Figure 13. Matching between ground truth endpoints of images in Figure 9 and detected corners/endpoints using the Harris corner detector (left column) and the proposed SNN (right column). Correct matchings are represented as in Figure 12.

The above observations can be extended to the great majority of images of the dataset as can be appreciated in Figure 14. This figure shows, for each image, the ratio between the number of correct matchings with the ground truth (NEpc) and the total number of detected points (NEpd) and the hit rate, i.e., the ratio between NEpc and the number of ground truth endpoints (NEpg). A maximum rounded distance of 3 pixels between detected and ground truth points has been established to compute NEpc. The two ratios have been obtained for the proposed spiking neural model, the Harris corner detector and the original HT3D algorithm4. The ratio NEpc/NEpd produces moderate values for the three methods since the ground truth endpoints correspond to a subset of corners and segment endpoints and all the methods detect additional points. Nevertheless, this measure acts as a validity indicator of the hit rate. Thus, a low value of this ratio for one detector in relation to other methods suggest a high number of false positives that invalidate a high hit rate. In general, the three methods produce comparable ratios between the correct matchings and the total number of detections, although larger values can be observed for HT3D in both the spiking implementation and the original one (Figure 14A). This is mainly due to the fact that the number of correct matchings with the ground truth is noticeably superior in the HT3D approach as indicated by the hit rate (Figure 14B). Regarding the two implementations of HT3D, only small variations of the two ratios are appreciated between the two methods. Thus, the accuracy of both approaches can be considered similar, proving the correctness of the proposed neural model.

FIGURE 14
www.frontiersin.org

Figure 14. Quantitative results obtained from the whole YorkUrbanDB dataset for the Harris detector, the original HT3D algorithm and the proposed SNN. (A) Ratio between the number of correct matchings with the ground truth (NEpc) and the total number of detections (NEpd); (B) ratio between the number of correct matchings and the total number of ground truth points (NEpg).

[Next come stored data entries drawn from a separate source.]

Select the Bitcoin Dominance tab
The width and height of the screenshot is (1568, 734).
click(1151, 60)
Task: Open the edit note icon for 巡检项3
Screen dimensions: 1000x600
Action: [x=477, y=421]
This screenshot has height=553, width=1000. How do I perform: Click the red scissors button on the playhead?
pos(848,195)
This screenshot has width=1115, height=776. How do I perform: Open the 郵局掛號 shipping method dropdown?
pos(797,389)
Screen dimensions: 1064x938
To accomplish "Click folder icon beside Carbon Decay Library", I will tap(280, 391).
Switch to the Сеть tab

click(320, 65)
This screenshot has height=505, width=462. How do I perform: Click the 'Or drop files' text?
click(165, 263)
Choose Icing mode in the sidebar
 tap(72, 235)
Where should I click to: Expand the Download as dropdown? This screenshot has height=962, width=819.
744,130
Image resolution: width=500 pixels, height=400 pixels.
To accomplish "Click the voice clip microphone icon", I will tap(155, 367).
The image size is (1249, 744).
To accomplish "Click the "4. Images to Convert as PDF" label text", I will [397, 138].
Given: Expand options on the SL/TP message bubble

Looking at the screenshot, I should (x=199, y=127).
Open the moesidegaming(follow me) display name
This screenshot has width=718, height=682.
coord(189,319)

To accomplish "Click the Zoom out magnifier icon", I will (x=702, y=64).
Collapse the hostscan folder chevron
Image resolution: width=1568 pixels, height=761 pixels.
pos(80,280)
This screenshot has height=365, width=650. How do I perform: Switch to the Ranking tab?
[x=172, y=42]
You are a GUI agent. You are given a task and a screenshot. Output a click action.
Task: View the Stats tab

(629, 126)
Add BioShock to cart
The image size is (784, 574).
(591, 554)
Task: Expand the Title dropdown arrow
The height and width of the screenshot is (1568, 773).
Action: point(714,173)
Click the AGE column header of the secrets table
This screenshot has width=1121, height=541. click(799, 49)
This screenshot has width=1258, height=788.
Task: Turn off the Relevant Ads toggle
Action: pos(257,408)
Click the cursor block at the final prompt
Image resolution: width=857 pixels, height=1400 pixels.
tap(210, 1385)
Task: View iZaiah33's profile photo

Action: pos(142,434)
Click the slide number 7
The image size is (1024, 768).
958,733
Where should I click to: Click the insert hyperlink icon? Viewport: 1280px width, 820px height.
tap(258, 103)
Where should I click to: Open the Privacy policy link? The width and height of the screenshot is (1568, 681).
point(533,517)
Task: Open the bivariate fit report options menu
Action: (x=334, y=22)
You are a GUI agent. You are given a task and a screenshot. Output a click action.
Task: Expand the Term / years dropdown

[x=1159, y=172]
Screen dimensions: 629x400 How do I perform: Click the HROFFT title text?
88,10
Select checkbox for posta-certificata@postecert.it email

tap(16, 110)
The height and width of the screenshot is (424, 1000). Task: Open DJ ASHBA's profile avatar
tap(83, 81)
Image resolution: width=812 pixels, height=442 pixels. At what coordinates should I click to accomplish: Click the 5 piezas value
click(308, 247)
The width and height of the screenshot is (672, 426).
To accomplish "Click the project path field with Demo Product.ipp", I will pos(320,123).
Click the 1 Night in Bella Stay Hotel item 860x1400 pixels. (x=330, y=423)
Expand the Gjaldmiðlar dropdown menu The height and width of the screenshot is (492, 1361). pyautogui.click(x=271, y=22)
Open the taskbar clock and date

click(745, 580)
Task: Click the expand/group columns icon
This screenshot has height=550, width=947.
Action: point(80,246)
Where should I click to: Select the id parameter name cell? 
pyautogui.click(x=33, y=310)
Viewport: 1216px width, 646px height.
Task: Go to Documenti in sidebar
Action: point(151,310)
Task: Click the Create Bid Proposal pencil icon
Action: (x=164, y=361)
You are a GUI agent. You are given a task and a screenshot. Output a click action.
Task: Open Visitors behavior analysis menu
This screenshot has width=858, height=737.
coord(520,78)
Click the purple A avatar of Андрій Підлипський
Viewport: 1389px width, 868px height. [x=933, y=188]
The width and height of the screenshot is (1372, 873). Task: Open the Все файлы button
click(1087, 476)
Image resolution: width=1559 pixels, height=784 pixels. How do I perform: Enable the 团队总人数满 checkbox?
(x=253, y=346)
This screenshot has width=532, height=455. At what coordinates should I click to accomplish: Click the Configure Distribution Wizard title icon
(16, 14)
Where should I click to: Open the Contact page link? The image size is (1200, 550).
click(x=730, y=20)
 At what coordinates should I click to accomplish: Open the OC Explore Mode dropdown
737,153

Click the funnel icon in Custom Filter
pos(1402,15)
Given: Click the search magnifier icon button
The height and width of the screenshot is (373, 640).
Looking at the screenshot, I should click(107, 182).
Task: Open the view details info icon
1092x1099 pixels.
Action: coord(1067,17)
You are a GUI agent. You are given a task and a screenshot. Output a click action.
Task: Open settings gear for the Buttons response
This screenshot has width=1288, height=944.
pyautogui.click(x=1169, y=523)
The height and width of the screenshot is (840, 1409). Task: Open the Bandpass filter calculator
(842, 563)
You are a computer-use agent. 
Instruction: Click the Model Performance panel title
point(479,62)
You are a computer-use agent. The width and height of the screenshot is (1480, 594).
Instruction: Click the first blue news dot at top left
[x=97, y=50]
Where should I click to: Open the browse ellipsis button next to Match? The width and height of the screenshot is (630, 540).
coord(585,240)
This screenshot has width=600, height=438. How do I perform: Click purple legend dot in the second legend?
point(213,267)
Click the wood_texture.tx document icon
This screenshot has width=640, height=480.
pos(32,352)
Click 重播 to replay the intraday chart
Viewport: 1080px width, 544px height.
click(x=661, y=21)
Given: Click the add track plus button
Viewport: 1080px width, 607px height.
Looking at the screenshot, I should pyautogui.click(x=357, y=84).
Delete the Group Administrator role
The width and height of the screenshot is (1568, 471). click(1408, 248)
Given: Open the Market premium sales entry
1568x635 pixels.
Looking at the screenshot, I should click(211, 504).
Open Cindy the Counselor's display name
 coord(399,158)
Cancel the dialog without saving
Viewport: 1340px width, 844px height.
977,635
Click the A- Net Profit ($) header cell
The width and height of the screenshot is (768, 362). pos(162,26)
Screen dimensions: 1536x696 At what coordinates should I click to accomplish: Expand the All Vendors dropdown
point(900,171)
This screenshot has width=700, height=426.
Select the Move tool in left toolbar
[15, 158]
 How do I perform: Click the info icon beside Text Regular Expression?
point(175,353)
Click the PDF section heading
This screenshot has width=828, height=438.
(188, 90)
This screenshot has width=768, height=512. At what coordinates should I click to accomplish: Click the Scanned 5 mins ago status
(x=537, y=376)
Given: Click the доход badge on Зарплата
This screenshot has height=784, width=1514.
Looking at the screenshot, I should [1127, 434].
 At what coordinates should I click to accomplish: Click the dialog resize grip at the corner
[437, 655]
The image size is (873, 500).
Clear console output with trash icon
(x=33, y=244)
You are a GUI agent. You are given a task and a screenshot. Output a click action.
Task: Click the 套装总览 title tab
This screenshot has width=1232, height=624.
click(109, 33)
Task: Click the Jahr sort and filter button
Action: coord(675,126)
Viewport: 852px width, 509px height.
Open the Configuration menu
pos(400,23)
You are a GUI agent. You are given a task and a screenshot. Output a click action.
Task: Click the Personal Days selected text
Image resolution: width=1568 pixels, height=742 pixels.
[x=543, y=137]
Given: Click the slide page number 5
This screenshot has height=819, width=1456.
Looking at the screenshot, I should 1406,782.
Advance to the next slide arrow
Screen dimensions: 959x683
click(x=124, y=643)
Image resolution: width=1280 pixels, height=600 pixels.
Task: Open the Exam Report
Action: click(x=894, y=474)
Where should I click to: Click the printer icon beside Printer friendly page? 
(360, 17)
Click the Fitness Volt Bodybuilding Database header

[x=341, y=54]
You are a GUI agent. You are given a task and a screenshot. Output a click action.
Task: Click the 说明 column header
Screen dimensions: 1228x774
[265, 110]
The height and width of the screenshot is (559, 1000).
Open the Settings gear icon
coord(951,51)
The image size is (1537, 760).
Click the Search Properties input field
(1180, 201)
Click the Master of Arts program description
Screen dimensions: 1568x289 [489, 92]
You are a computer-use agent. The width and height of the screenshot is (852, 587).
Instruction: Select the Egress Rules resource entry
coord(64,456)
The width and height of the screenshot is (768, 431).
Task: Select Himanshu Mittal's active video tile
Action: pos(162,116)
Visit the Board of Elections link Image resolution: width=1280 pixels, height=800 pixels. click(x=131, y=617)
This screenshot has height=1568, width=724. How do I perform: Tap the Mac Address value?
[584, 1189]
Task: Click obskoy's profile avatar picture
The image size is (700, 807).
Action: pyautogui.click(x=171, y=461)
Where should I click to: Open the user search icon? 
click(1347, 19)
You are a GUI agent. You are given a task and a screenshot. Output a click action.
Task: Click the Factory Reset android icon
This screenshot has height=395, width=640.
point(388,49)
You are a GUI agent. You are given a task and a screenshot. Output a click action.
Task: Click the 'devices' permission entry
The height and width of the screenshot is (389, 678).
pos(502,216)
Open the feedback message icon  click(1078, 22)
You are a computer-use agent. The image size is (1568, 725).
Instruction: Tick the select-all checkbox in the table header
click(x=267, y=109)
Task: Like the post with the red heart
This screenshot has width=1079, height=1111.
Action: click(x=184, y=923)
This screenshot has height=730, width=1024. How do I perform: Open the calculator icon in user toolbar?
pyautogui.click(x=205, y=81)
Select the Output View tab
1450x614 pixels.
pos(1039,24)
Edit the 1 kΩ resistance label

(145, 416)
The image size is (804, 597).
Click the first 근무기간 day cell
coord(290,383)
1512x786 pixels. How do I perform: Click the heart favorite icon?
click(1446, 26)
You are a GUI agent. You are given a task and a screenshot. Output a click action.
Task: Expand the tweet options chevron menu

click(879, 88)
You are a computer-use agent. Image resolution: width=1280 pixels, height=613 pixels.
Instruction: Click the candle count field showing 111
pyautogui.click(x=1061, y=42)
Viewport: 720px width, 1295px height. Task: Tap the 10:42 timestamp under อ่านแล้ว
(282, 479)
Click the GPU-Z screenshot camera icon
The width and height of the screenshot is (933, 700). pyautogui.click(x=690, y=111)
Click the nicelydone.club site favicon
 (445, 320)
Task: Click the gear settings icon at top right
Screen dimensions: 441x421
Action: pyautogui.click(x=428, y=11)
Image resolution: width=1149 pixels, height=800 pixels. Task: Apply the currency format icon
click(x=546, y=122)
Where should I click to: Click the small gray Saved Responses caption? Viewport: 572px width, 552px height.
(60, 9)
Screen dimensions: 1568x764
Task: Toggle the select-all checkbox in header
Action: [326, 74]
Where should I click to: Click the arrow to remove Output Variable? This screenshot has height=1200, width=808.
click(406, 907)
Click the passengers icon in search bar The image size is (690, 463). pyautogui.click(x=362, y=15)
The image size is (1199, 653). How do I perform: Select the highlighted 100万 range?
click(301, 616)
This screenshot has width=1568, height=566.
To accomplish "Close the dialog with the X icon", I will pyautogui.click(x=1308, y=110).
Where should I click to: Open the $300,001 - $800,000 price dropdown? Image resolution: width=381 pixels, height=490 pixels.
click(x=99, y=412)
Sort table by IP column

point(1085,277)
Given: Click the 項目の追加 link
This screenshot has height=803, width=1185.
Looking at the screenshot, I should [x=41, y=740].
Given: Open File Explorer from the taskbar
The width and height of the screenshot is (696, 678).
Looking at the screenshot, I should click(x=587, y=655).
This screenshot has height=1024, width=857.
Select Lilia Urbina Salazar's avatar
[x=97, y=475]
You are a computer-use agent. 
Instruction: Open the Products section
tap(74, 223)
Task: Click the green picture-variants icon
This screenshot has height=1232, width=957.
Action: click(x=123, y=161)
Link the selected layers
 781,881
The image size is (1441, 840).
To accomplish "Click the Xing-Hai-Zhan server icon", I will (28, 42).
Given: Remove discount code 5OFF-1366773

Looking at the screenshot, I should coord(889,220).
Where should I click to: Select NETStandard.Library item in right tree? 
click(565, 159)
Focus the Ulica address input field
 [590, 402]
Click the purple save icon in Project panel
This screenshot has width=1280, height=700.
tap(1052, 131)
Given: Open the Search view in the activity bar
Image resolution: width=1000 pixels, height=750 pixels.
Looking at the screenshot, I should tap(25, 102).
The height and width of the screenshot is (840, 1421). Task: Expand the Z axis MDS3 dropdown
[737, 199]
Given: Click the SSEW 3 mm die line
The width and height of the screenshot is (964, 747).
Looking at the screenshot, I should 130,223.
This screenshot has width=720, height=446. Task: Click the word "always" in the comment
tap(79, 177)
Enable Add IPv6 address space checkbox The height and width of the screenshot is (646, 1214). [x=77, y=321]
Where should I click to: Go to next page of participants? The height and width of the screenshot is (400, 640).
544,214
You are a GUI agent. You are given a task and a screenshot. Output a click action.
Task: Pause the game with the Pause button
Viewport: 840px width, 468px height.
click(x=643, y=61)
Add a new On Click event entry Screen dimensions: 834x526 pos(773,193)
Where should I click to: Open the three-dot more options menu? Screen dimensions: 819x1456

Performance of an HT-based approach is strongly tied to the discretization of the parameter space. Thus, choosing suitable values for Δd, Δp, and Δθ is crucial to obtain reliable results. The decision is not as simple as reducing these resolutions as much as possible, since fine quantizations increase noise sensitivity. In order to reach an equilibrium between accuracy of the results and robustness against image noise, parameter resolutions must be established according to the nature of the image. In HT3D, the distribution of edge points determines the proper values of Δd and Δp. Thus, close parallel line segments can only be correctly represented in the 3D Hough space using low values of these quantization steps. However, if edge point chains are more sparsely distributed in the image, larger values produce comparable detection results.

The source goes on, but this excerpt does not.